>>>>

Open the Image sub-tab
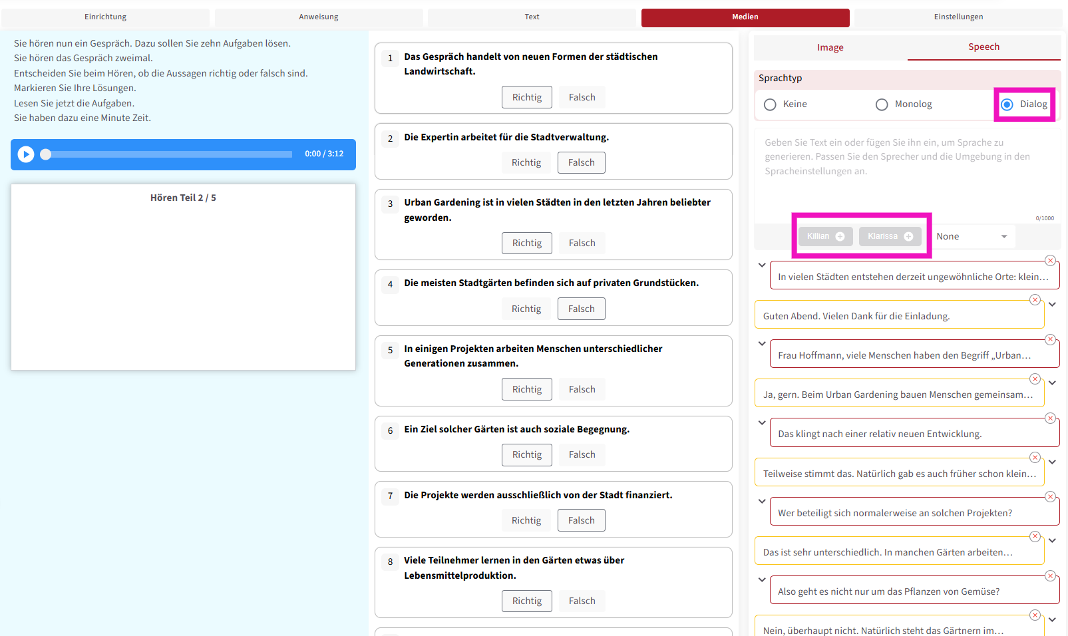The height and width of the screenshot is (636, 1068). [x=830, y=47]
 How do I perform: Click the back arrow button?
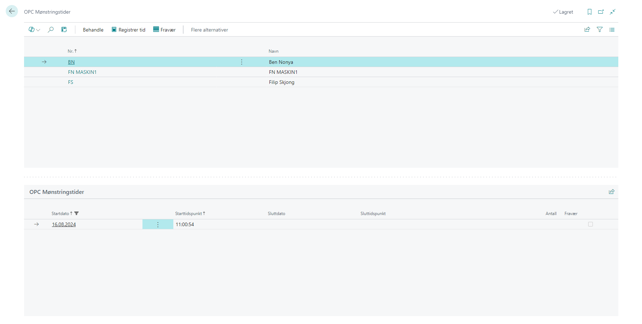tap(12, 11)
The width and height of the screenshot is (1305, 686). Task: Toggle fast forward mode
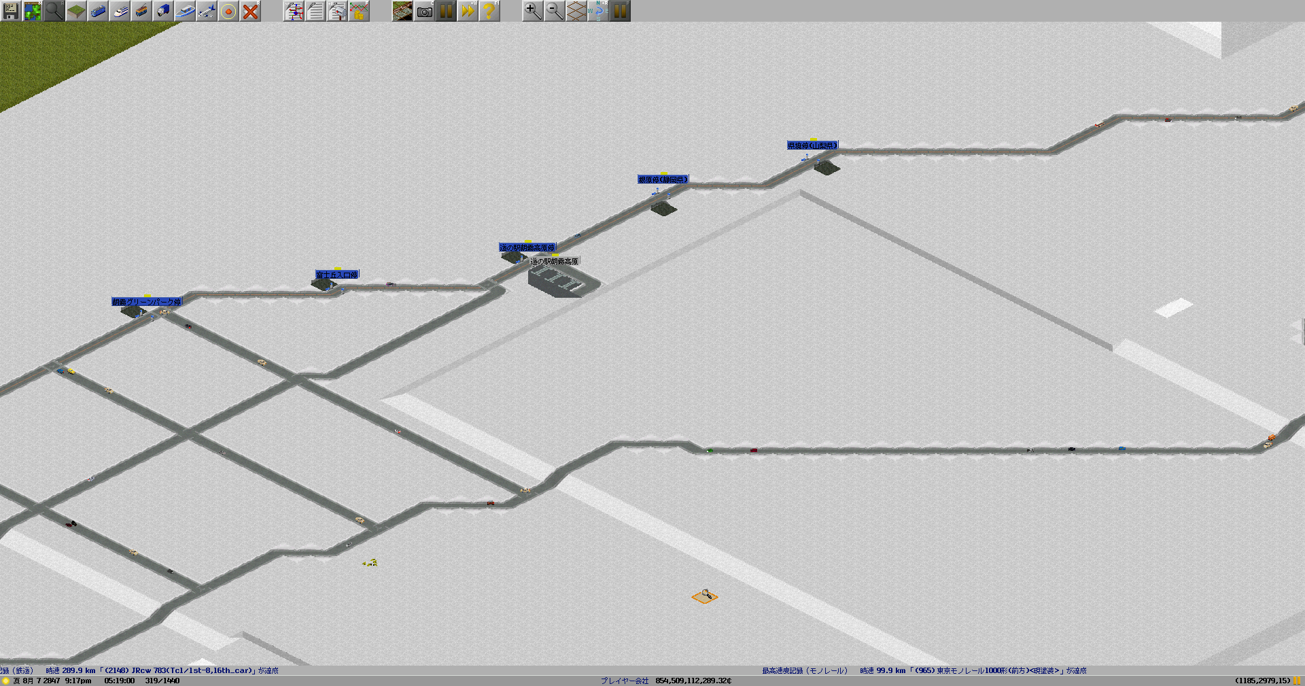point(468,11)
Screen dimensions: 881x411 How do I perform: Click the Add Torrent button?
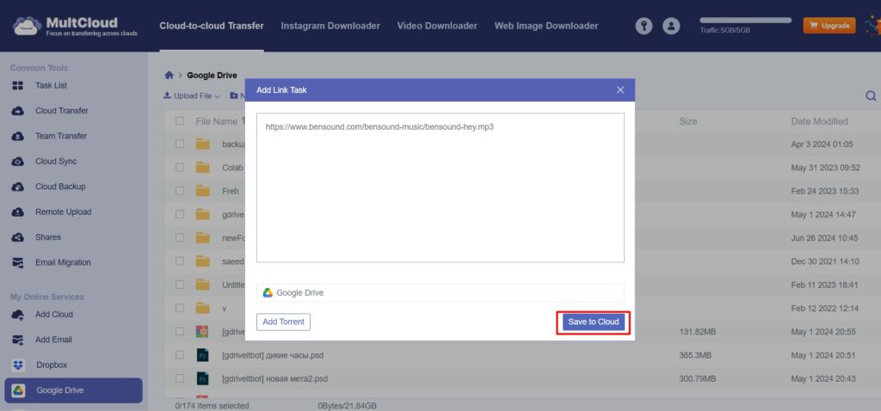click(x=283, y=322)
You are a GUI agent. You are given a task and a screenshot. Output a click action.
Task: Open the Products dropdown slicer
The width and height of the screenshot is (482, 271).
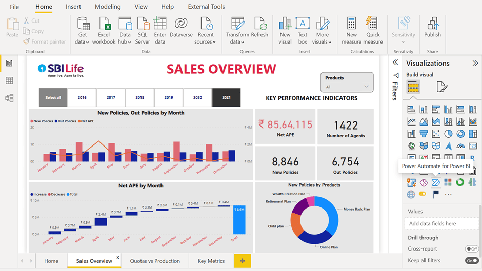point(347,87)
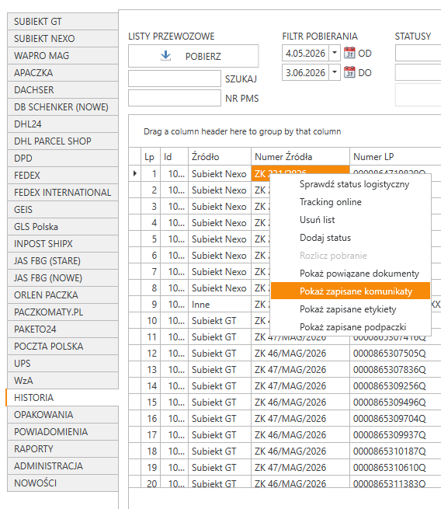Open the end date 3.06.2026 dropdown
This screenshot has width=441, height=509.
click(x=335, y=72)
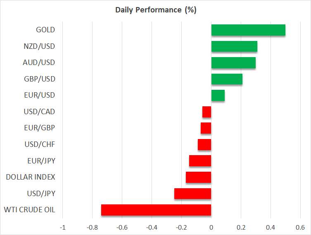The width and height of the screenshot is (311, 235).
Task: Click the DOLLAR INDEX label text
Action: pos(31,177)
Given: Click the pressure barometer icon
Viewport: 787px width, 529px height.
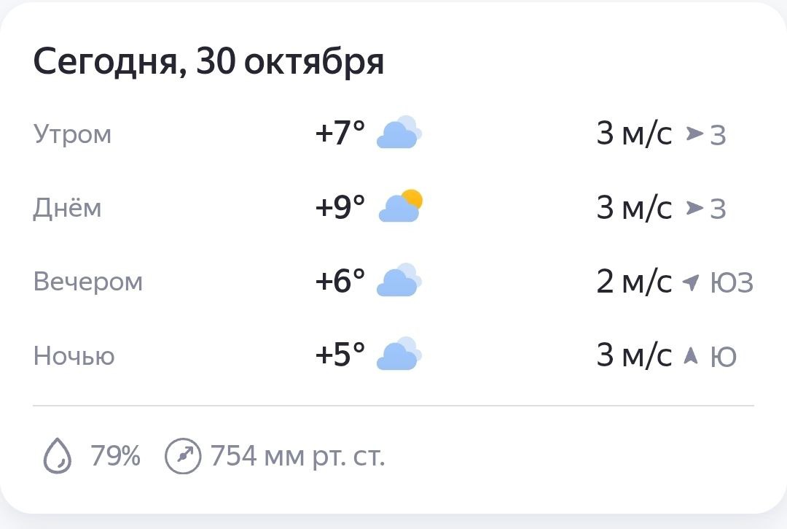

<<<<

A faithful copy of the entries above is needed, one that contains no images.

Open the Image sub-tab
The height and width of the screenshot is (636, 1068). [x=830, y=47]
 How do I perform: Click the back arrow button?
tap(12, 11)
The width and height of the screenshot is (1305, 686). Task: Toggle fast forward mode
point(468,11)
Screen dimensions: 881x411 How do I perform: Click the Add Torrent button?
click(x=283, y=322)
You are a GUI agent. You are given a task and a screenshot. Output a click action.
Task: Open the Products dropdown slicer
The width and height of the screenshot is (482, 271).
point(347,87)
Open the end date 3.06.2026 dropdown
This screenshot has width=441, height=509.
click(x=335, y=72)
The width and height of the screenshot is (311, 235).
Task: Click the DOLLAR INDEX label text
Action: pos(31,177)
Given: Click the pressure barometer icon
Viewport: 787px width, 529px height.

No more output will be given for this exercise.